§ **TRECHO DO DOCUMENTO**
- - - - - - -

Primeira parada, uma planície alto-andina formada por inumeráveis depósitos de água de vários tamanhos, o Páramo da Virgem, a 36 km da capital equatoriana, Quito. Aqui o frio convida ver com outros olhos a grandiosidade das pequenas espécies de plantas que vivem a 4.200 metros de altitude.
Viver o caminho das águas desde seu nascimento nos páramos até as bacias como as dos rios Papallacta e Quijos, ver as mudanças do entorno natural que vão desde o menor dos liquens até a mais alta samambaia, é um encontro real com esse elemento cristalino que desce em forma de gotas e que mantém um infinito ciclo de vida.
Esta crónica narra o caminho da água pelo Parque Nacional Cayambe Coca (PNCC), desde as partes altas, super úmidas, que abastecem de água a capital Quito, até a cascada de San Rafael, lugar de beleza cênica inigualável que suporta a construção do projeto hidrelétrico mais importante do Equador.
Os páramos
São sistemas naturais complexos de alta montanha, encontrados entre os 2.900 e 5.000 metros de altitude.

- - - - - - -

§ **DADOS BRUTOS**

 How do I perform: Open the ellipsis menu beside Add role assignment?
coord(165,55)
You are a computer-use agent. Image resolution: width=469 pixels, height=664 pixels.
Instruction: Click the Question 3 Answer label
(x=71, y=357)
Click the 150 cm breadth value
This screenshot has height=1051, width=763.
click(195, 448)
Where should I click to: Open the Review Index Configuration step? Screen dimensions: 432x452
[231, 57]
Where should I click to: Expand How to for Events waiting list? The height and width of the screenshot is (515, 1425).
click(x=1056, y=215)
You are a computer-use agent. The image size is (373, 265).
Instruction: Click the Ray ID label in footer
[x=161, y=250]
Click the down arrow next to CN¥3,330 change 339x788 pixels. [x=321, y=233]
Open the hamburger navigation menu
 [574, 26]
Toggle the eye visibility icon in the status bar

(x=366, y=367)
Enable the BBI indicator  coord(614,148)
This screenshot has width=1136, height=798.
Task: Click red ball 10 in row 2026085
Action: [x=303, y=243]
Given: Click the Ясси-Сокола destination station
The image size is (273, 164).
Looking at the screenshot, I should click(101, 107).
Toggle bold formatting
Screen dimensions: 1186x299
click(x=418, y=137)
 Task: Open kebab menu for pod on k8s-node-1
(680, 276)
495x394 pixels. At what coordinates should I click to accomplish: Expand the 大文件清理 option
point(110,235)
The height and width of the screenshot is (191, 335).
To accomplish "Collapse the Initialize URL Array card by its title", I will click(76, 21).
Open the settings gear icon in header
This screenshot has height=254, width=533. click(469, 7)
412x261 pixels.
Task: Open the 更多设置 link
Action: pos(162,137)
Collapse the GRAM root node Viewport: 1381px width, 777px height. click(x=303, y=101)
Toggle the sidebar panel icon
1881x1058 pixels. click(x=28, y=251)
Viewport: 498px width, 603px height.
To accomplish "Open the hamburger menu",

- - - - - - -

§ **CONJUNTO DE TAREFAS**
• 1. Indique se cada afirmação concorda com o trecho sobre o caminho da água, respondendo sim ou não e citando literalmente as palavras do trecho que decidem a resposta: (a) O Páramo da Virgem fica a 36 km de Quito. (b) Os páramos são encontrados acima dos 5.000 metros de altitude. (c) A cascada de San Rafael suporta a construção do projeto hidrelétrico mais importante do Equador.
• 2. Imprima, sem alterações, a parte do trecho sobre o caminho da água situada entre "Primeira parada, uma" e "ciclo de vida.", inclusive.
Os registros não têm nenhum papel neste exercício.

§ **RESPOSTAS DAS TAREFAS**
• 1.
(a) Sim: "o Páramo da Virgem, a 36 km da capital equatoriana, Quito".
(b) Não: "encontrados entre os 2.900 e 5.000 metros de altitude".
(c) Sim: "a cascada de San Rafael, lugar de beleza cênica inigualável que suporta a construção do projeto hidrelétrico mais importante do Equador".

• 2.
Primeira parada, uma planície alto-andina formada por inumeráveis depósitos de água de vários tamanhos, o Páramo da Virgem, a 36 km da capital equatoriana, Quito. Aqui o frio convida ver com outros olhos a grandiosidade das pequenas espécies de plantas que vivem a 4.200 metros de altitude.
Viver o caminho das águas desde seu nascimento nos páramos até as bacias como as dos rios Papallacta e Quijos, ver as mudanças do entorno natural que vão desde o menor dos liquens até a mais alta samambaia, é um encontro real com esse elemento cristalino que desce em forma de gotas e que mantém um infinito ciclo de vida.